Morgan continued: “I think it shows the human side of him too. People all too often see county players as...that we’re there for entertainment nearly, that we don’t have lives outside of actually playing county football.

“For him to put himself in that vulnerable position of almost playing the bad guy, I suppose, and expressing what he has been through and being able to turn his life to the extent where it helped him on the pitch to become an All-Ireland winner, I think that’s only going to reap serious positive rewards in the future for him and for people in a similar position.”

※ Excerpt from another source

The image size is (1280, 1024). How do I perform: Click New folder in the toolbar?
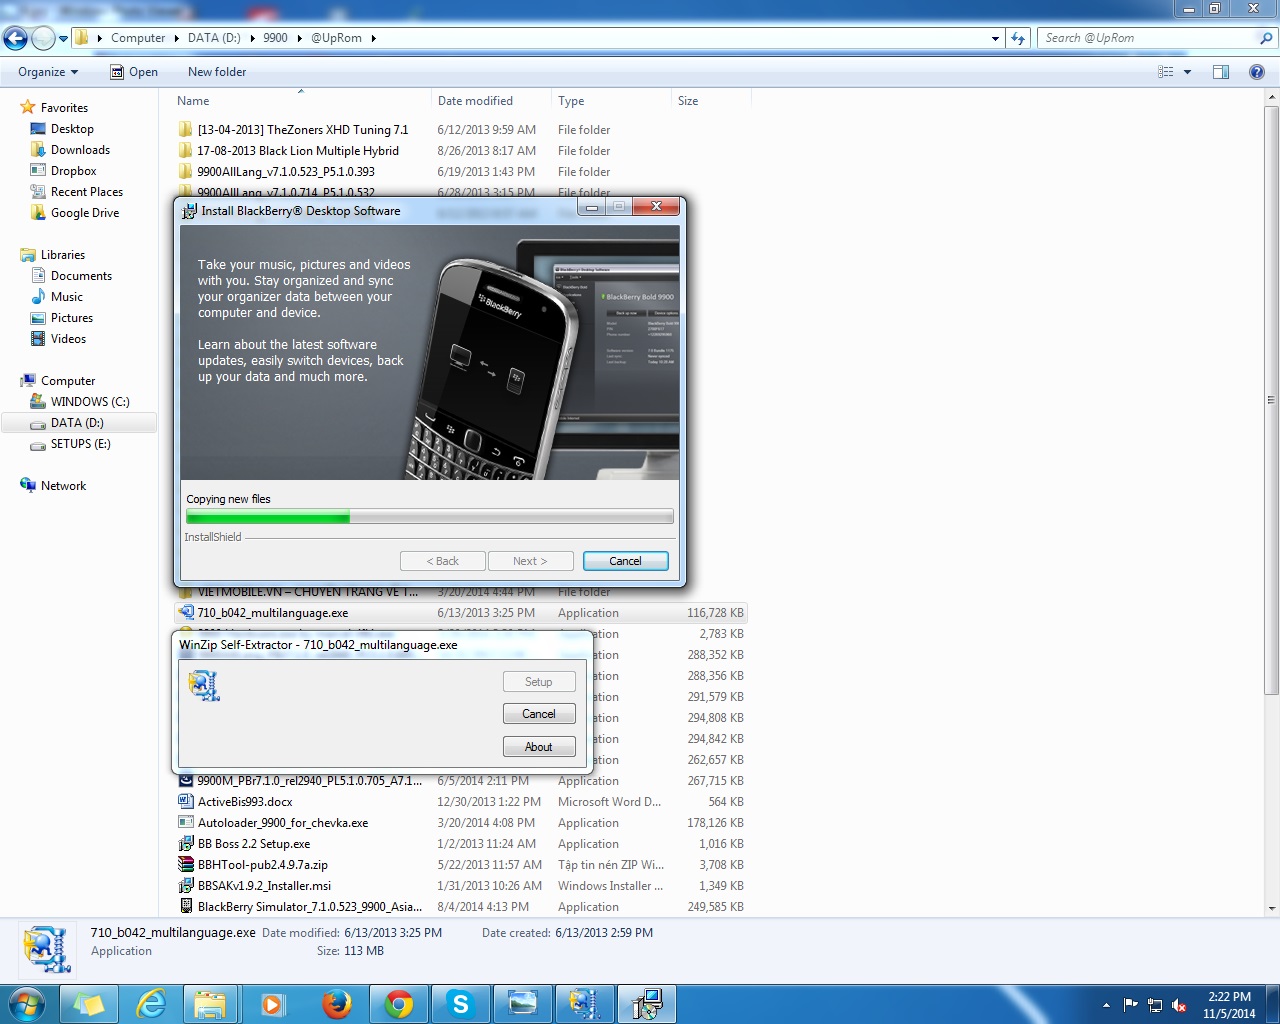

Morgan confirmed the Sam Maguire Cup, or a replica of it, is currently doing the rounds in Tyrone. “I’m a teacher and it coming into our school last Tuesday (week) was unbelievable. We had a photographer in. It’s still dampened it a wee bit that the kids can’t hold it or raise it.”

It may be just over a month since he walked up the Hogan Stand steps but the 30-year-old admits the achievement has been transformational. “Oisín McConville said it to me on a podcast that my life would change forever afterwards. You’re sort of thinking, ‘What’s he talking about?’

“But things have changed. You’re now being introduced everywhere as ‘Niall Morgan, All-Ireland winner’. You’re being asked to do a lot of things. It comes with the territory. I often say it that after 2018 (All-Ireland final loss to Dublin), nobody wanted to speak to me so it’s only positive. It’s great. It’s everything you ever dreamed of but the biggest thing now is trying to repeat it.”